Он молчит, рассматривая мой фонарь.

– Хочешь, значит, овладеть мастерством рукопашного боя? – наконец решает уточнить физрук.

– Да, Глеб Алексеевич.

– Это дело хорошее, и похвальное даже. Но я думаю тебе стоило бы в «Факел» записаться.

– Куда? – удивляюсь я. – В «Факел»? Так я же не трудный подросток.

– Не трудный? А разве на твоей физиономии не отпечатаны трудности? Или это следы вторжения внеземных цивилизаций?

– Не, я ведь член городского комсомольского штаба. Куда мне ещё и «Факел»? Не потяну я.

– Зря, там бы ты многому научился.

Не сомневаюсь, конечно, но мне нужно научиться малому – как отвалтузить Цепня и самому не пострадать. Всё ведь просто.

– Ну, ладно, – принимает решение физрук. – Давай, посмотрим, что ты можешь. Приходи сегодня в семь часов на тренировку.

– Спасибо большое! – радуюсь я. – Что с собой приносить?

– Да ничего пока, обычную форму для физкультуры. Если возьму тебя, тогда уже скажу, что надо приготовить.

На том и расстаёмся. Я заскакиваю в библиотеку, сдаю учебники и… поднимаюсь в актовый зал. А вдруг там портал? Дверь в зал оказывается закрытой, а на площадке ничего не происходит. Никого нет, никаких магических пещер или хотя бы артефактов, я не нахожу. Поэтому резвым весёлым козликом сбегаю вниз и снова через спортзал выскакиваю наружу.

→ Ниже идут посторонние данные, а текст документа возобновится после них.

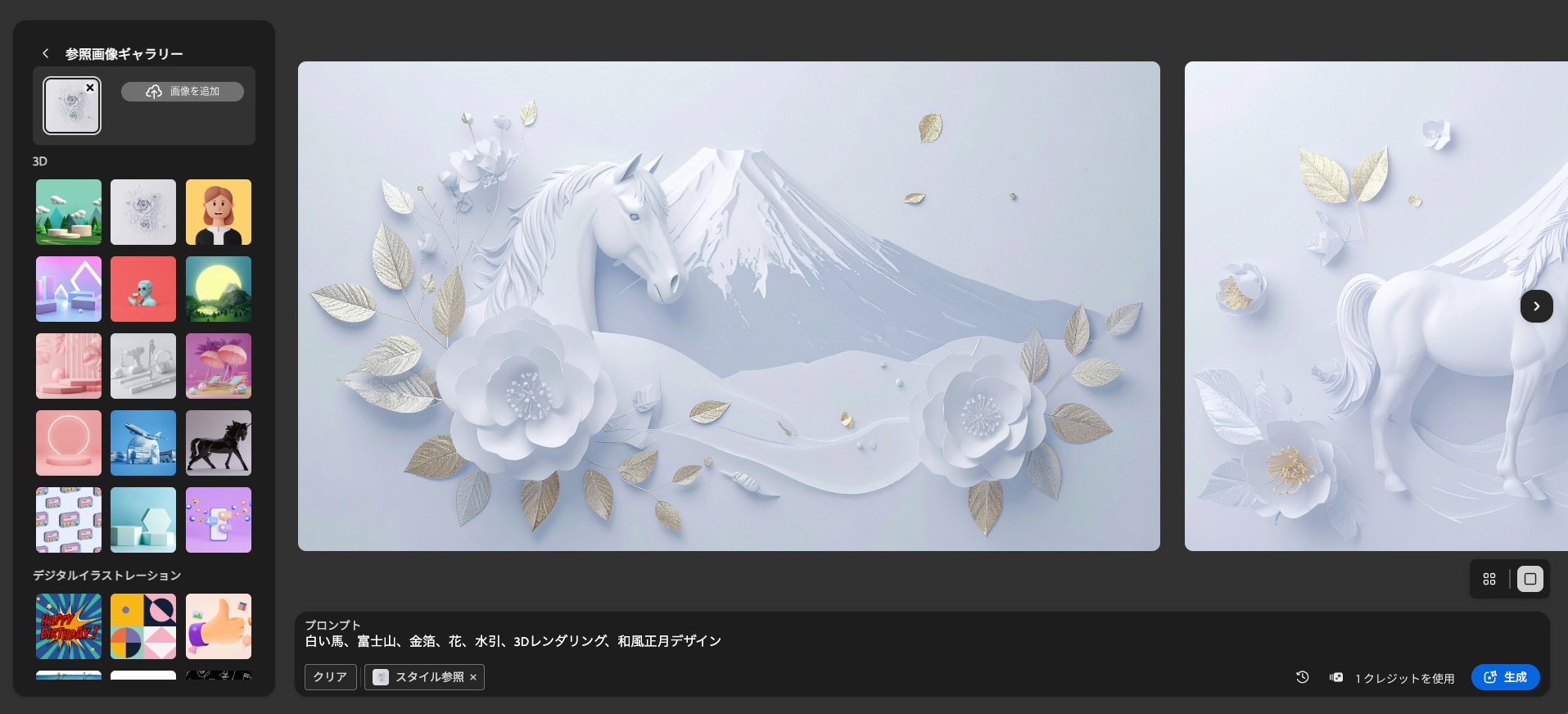Image resolution: width=1568 pixels, height=714 pixels.
Task: Edit the prompt text field
Action: 513,641
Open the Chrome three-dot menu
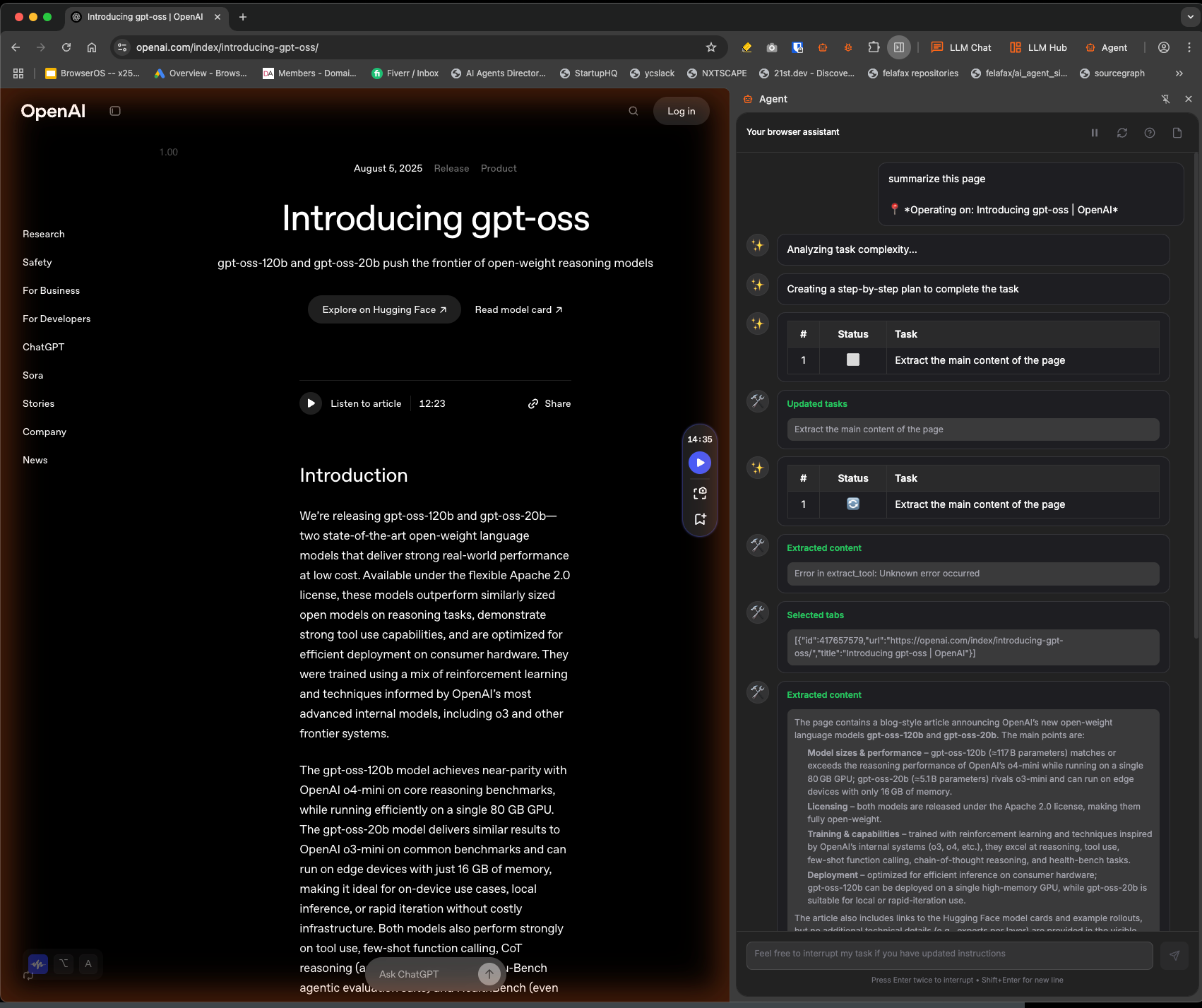 1189,47
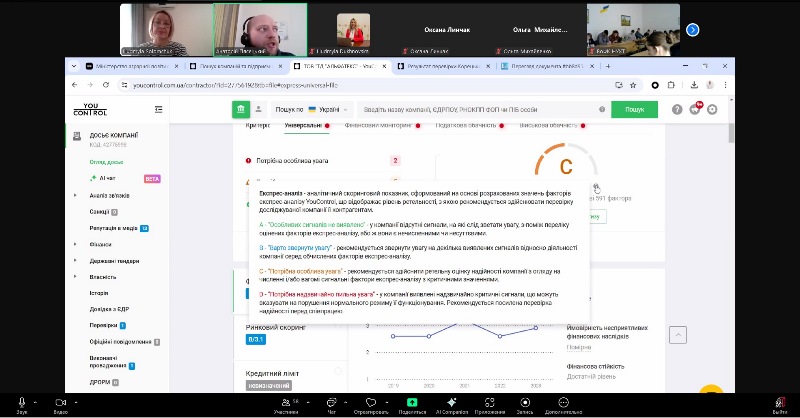
Task: Mute the microphone in Zoom toolbar
Action: (21, 401)
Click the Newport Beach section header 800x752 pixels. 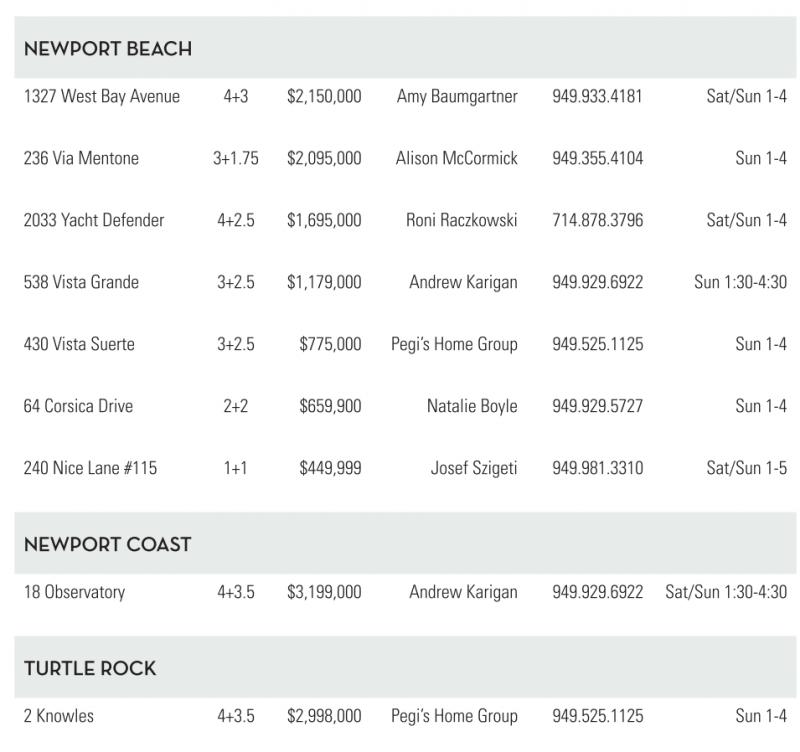[x=108, y=49]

Солнце пригревает, птички чирикают, на сердце легко и всё кажется прекрасным, и все кажутся прекрасными. В общем, благодушничаю по-полной. Выбираюсь через ту же дырку в заборе и снова оказываюсь в заросшей и тенистой аллеи. Иду, шагаю, радуюсь жизни.

– Эй, пацан, стой, – раздаётся за мной. – Э, подожди.

На «эй» зовут… плохих девушек, всплывает из детской памяти присказка, и я продолжаю уверенно вышагивать дальше.

– Э, ты чё не слышишь?

Меня обгоняют трое невзрачных парней. Обгоняют и преграждают дорогу. Либо это полиция времени, либо простые хулиганы. Судя по рожам – второе. Они примерно моего возраста, бледные, плохо одетые, возможно, голодные и, соответственно, достаточно пассионарные для подобных разговоров в формате «трое на одного».

– Постой, – тихо, стреляя глазами по сторонам, говорит один из них.

Он белобрысый, с печальным лицом, как у Пьеро и чуть свёрнутым носом.